Author: Louis J. Budd
Publisher: Best from American Literature
Published: 1988
Total Pages: 304
ISBN-13:
DOWNLOAD EBOOK →“Many of the selections have become standard studies and interpretations: Sherman Paul on “The Town-Ho’s Story,’ R. W. B. Lewis on Melville and Homer, Merton Sealts on Melville’s “I and My Chimney,’ to name only a few. The quality of the selections is very high indeed, as was true of earlier volumes in this series. . . . Highly recommended.”—Choice
Author: Jennifer Melville
Publisher:
Published: 2020-07-07
Total Pages: 170
ISBN-13:
DOWNLOAD EBOOK →We only get one shot at life here on earth, so why not make the best of it? Life has so much beauty and joy to offer, but at times it can feel inaccessible. Seeking out ways to infuse our daily lives with a bit of magic, elegance, serenity and positivity can have an elevating impact on the overall experience of life. This book will encourage you to examine your habits, behaviours and thought patterns using an analytical and observant approach. Sprinkled with a touch of humour, the author's personal stories, mishaps and reflections will inspire and motivate you to take action. By implementing just a few meaningful changes, you will be rewarded with more joy, comfort, vitality and peace in your life.

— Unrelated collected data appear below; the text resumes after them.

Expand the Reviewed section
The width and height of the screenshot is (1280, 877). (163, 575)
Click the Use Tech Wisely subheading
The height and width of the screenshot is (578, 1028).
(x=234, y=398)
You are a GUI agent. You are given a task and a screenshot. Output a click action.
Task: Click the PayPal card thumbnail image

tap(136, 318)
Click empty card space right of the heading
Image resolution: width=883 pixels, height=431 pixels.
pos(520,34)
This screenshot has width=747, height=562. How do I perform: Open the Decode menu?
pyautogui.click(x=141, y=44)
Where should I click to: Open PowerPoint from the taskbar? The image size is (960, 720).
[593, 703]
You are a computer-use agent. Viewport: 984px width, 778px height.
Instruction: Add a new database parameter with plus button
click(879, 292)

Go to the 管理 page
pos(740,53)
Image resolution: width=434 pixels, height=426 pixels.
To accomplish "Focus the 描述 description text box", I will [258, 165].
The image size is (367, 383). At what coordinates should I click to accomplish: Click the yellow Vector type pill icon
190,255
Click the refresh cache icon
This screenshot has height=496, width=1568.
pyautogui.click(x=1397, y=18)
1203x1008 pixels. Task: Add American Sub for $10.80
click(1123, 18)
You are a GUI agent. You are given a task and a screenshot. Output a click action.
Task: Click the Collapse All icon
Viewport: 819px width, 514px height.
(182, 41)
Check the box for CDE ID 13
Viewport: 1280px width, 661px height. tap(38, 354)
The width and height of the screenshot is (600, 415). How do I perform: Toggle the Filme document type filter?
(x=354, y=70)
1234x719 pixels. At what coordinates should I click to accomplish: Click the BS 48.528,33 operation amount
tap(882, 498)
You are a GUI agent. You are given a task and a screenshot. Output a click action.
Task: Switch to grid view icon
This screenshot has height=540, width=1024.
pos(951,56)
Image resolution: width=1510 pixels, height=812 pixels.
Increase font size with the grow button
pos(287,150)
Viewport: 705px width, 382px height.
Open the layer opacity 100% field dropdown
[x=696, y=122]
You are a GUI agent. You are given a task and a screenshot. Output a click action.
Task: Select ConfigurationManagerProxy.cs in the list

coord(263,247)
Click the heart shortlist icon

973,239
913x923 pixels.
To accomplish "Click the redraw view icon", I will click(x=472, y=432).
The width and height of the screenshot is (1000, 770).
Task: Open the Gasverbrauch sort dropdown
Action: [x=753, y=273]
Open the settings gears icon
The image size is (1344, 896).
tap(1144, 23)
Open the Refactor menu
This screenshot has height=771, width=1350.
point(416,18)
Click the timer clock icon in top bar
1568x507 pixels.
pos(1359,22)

Topics discussed touch on all facets of life including wardrobe, beauty routines, household tasks, finances, fitness, food, attitude and so much more!You have the power within you to elevate your everyday!
Author: Andrew Dickos
Publisher: Contra Mundum Press
Published: 2021-06-23
Total Pages: 244
ISBN-13: 9781940625478
DOWNLOAD EBOOK →Honor Among Thieves profiles Melville's eventful life & discusses his cinema as an essential body of work in our reckoning of postwar European cinema.